-- Begin Passage given --

Money quote(s):
"“I entered our section offices through a washroom booth in MacArthur Station. You won’t find our offices in the phone lists. In fact, it does not exist. Probably I don’t exist either. All is illusion. Another route is through a little hole-in-the-wall shop with a sign reading RARE STAMPS & COINS. Don’t try that route either – they’ll try to sell you a Tu’ penny Black.” Robert A. Heinlein, The Puppet Masters."
Forget the movie version, read the book.
(Although CAA quite enjoys Donald Sutherland in general and thought Julie Warner was scrumptious as "Mary.")
"There is nothing so inherently human as feeling a frisson of excitement at the idea that behind the rational, dry world we know, conspiracies move in the shadow, manipulating men and societies to their whims."
Not that conspiracies don't exist in the real world. Quiet the opposite. The thing is there are so many conspiracies (for values of "conspiracies"), each working at cross-purposes, that it's hard to see any one or another getting much in the way of an upper hand.
The most successful conspiracies develop a narrative, a world-view, into a consensus that is self-perpetuating over the long term. (Which is a subject for another time and a better writer.)
"Science Fiction and Fantasy is particularly rife with conspiracies and long-held secrets. Part of this is that for some of our premises, say “there are aliens among us” or “the fairies have always been here” or even “of course there are vampires. They all work for the IRS.” "
The best science fiction takes just a single fact about reality or possible futures (or pasts) and twists it just so, and lets the logic flow therefrom.
"(E)ven in Puppet Masters, Heinlein had the UFO landings be real and the government has sat on them.
Yesterday I was talking to a young friend about conspiracies and the possibility of conspiracies, particularly by the US government. You have to understand, my own young self was convinced that the US government well well-night omnipotent, and I think so are most Europeans of all ages. I remember when, a few years ago, I told my parents that our passports were going to take – I think – six months (aftermath of 9/11) and was told I was lying. This was impossible. “Big country like that. Such an efficient government.”
I think I preferred it that way. Yes, yes, I saw all the movies with evil CIA does something evil. Sorry. I still preferred the idea that our government was sharp like a well-honed blade and capable of doing things and keeping them secret for years. Why don’t I believe that? Well… I first came to the States as an exchange student during the Carter presidency. Very few illusions can survive killer rabbits."
Just so.

-- End Passage given --

Do this -> Reproduce the part of the conspiracy post that begins at the words "The best science" and ends after "logic flow therefrom.". The data that comes next has no connection to the conspiracy post above.

-- Begin Supplied material --

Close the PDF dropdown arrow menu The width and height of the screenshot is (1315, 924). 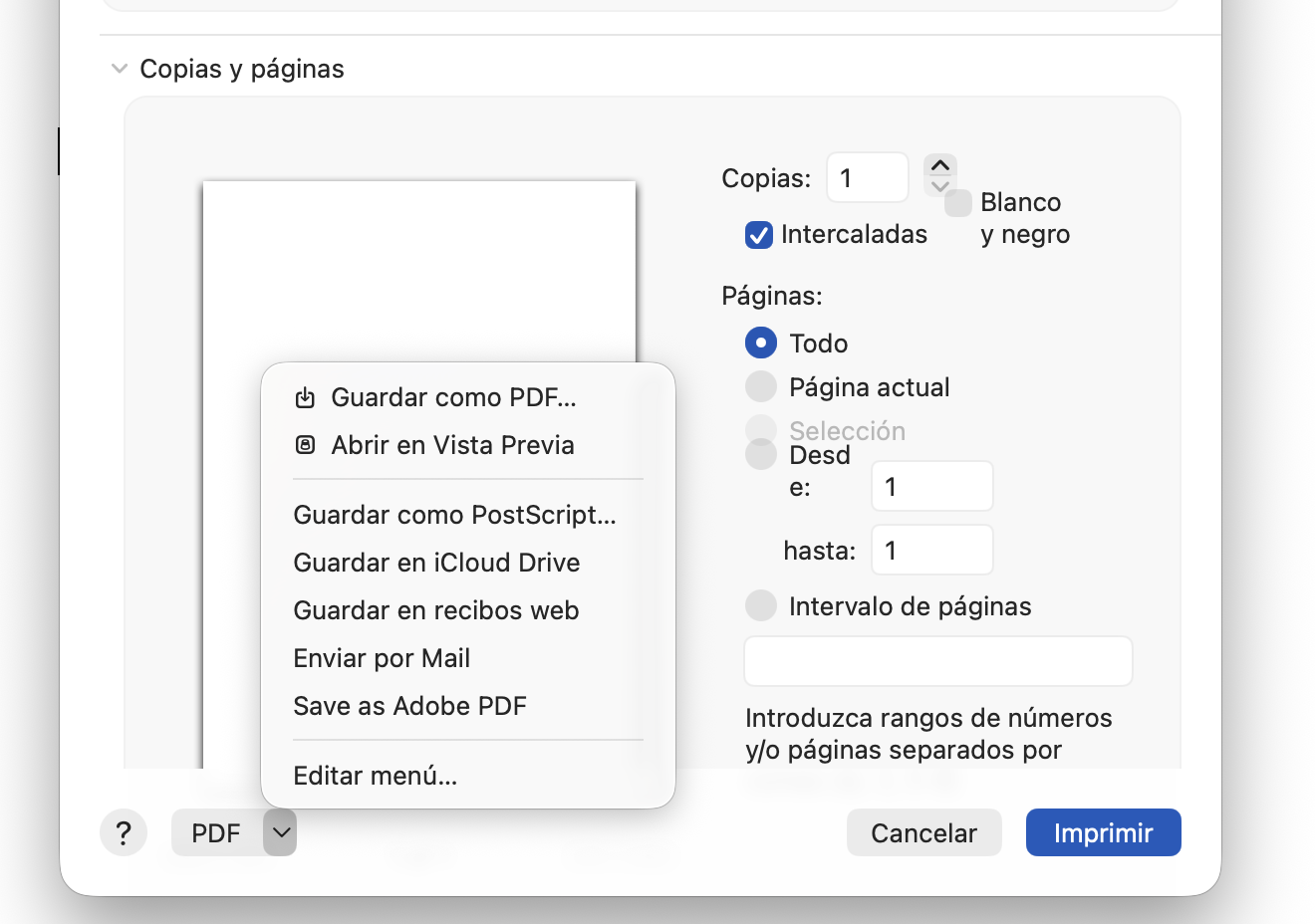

-- End Supplied material --

Solution ->
The best science fiction takes just a single fact about reality or possible futures (or pasts) and twists it just so, and lets the logic flow therefrom.